But alas! Detractors to the causal theory have hit back. Consider again our example of Istanbul. The name "Istanbul" comes from an old Arabic term that translates to "The City." It's easy to imagine that some people got confused at some point when they heard people talking about Istanbul, figuring that they were referring to Constantinople, when in actual fact they were just talking about Batman. If Kripke's causal theory turns out to be true, then Istanbul is not Constantinople, and if you've a date in Constantinople, she'll be waiting in Constantinople while you foolishly sit in a restaurant in Batman drinking glass after glass of wine, feeling sorry for yourself because you're fat and nobody will ever love you.
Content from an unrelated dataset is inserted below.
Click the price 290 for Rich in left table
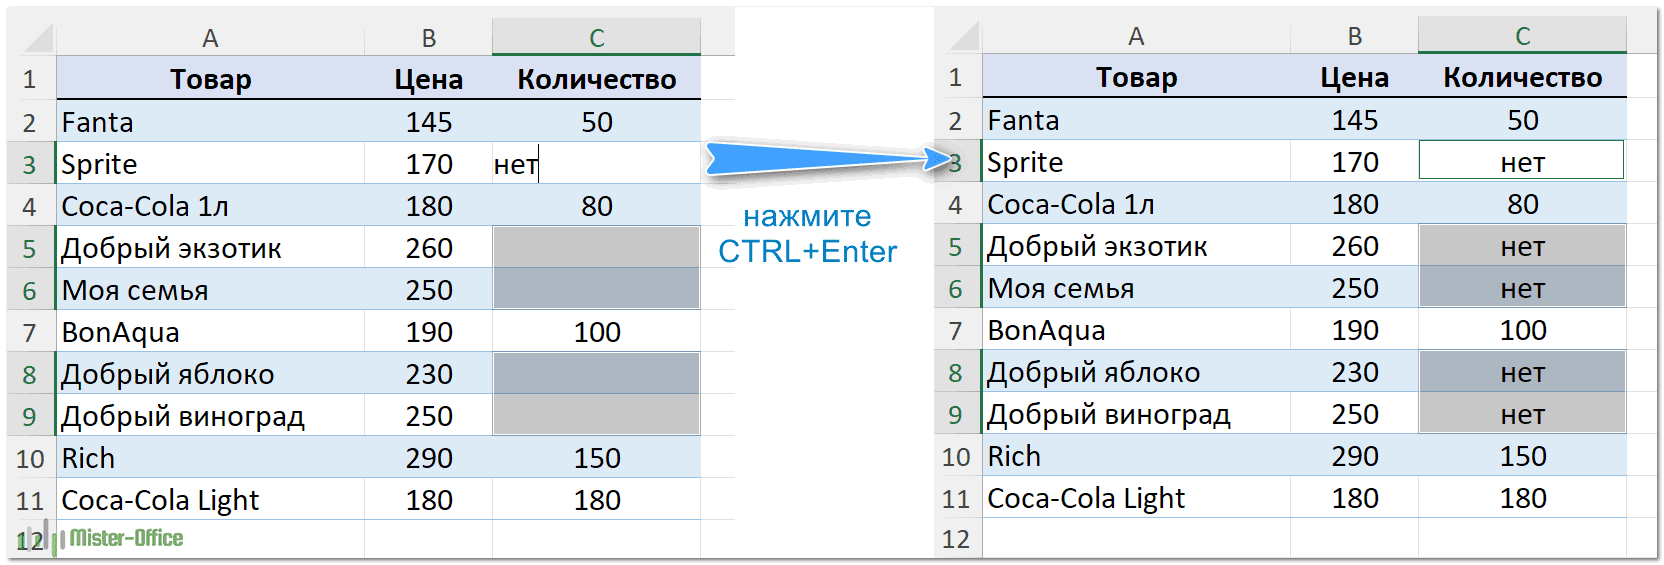The width and height of the screenshot is (1664, 565). (428, 458)
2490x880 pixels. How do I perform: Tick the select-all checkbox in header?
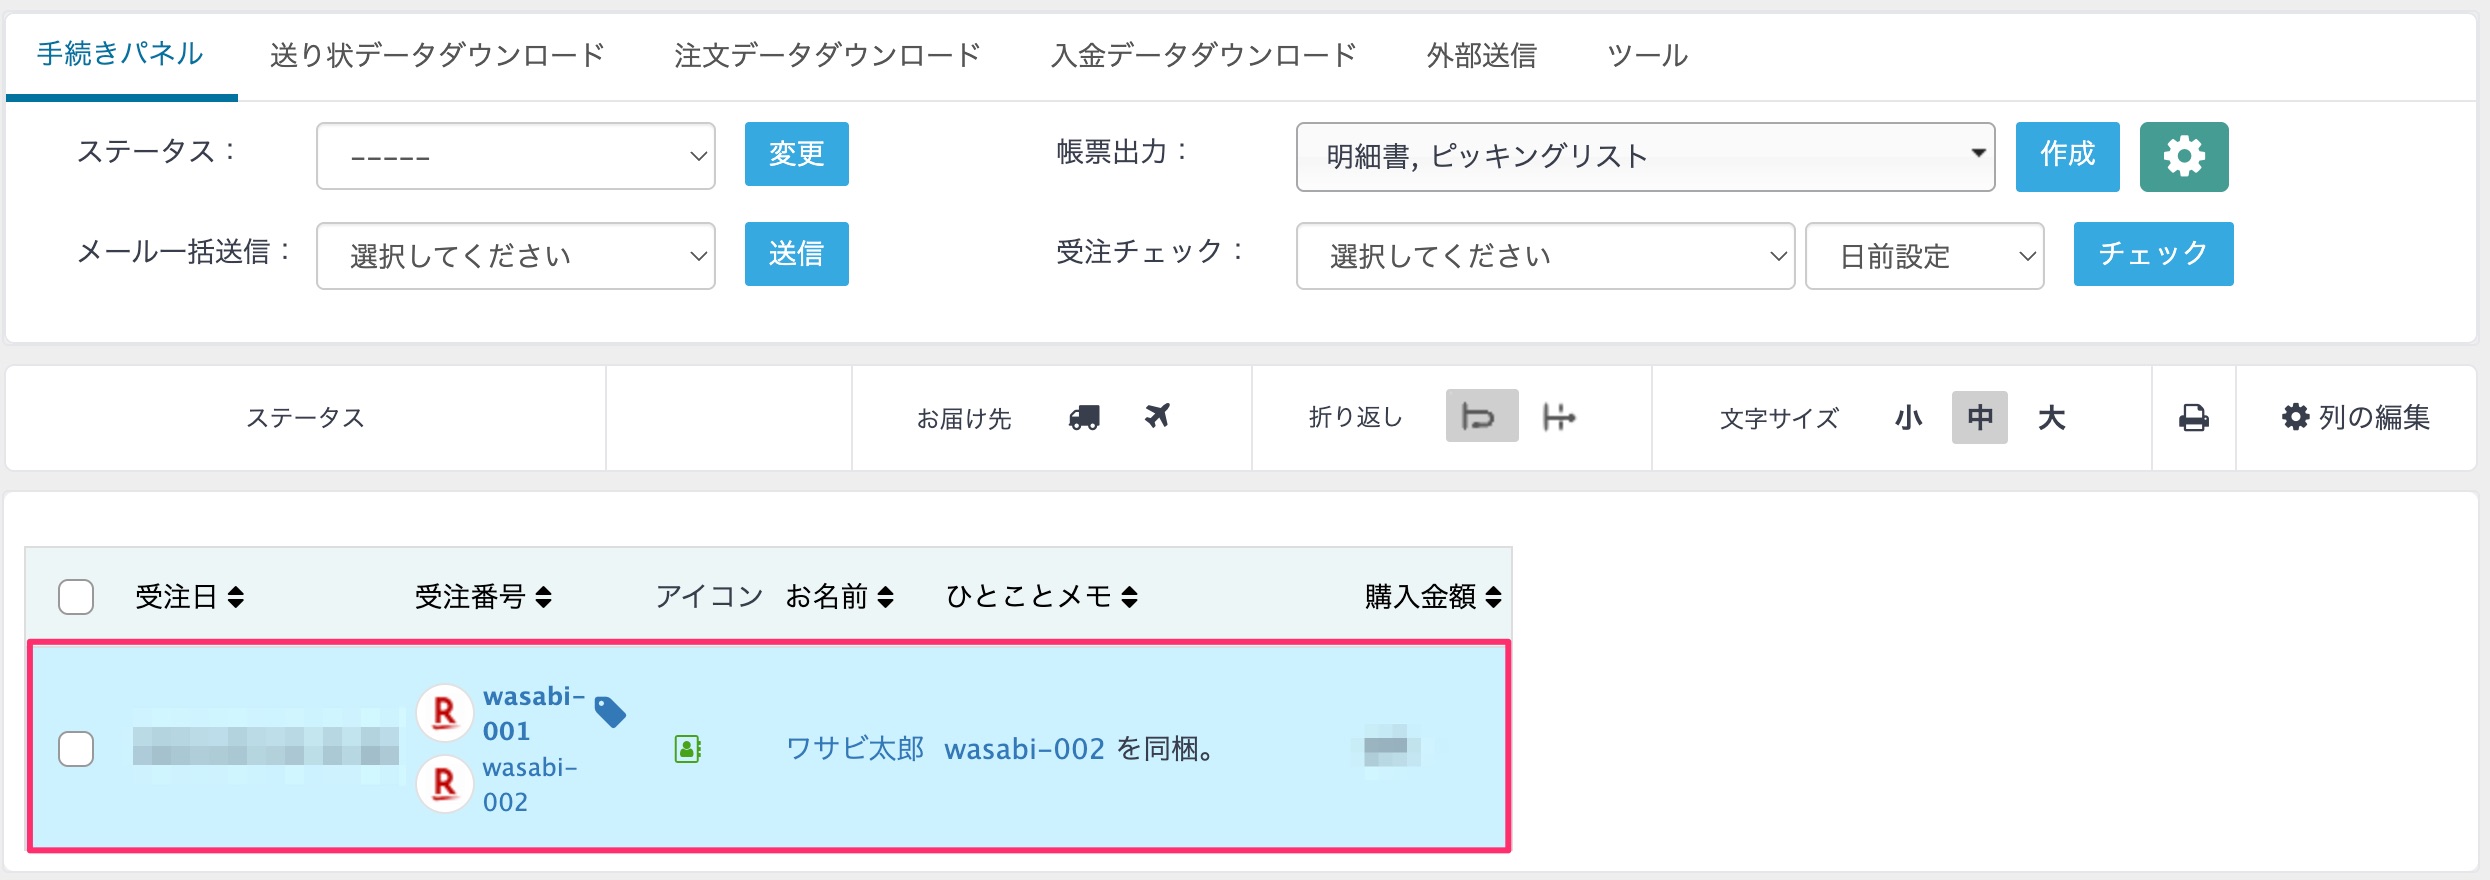pos(76,597)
Kripke's theory would seem to suggest that, much like Shakespeare, our concept of "Istanbul" is simply wrong because we're thinking of the city formerly known as Constantinople when in fact Istanbul is, and always has been, Batman. This also seems to make no sense. Going back to the descriptivist theory, Istanbul is Constantinople because enough people have referred to Constantinople as "Istanbul" to effectively render Constantinople a long time gone for reasons that are nobody's business but the Turks.
So, which theory is correct? We're still waiting to hear back on that, but at least next time you hear on the radio that Istanbul is Constantinople you can call the station and set them straight that Istanbul may or may not be Constantinople for mysterious reasons that philosophy has yet to unravel.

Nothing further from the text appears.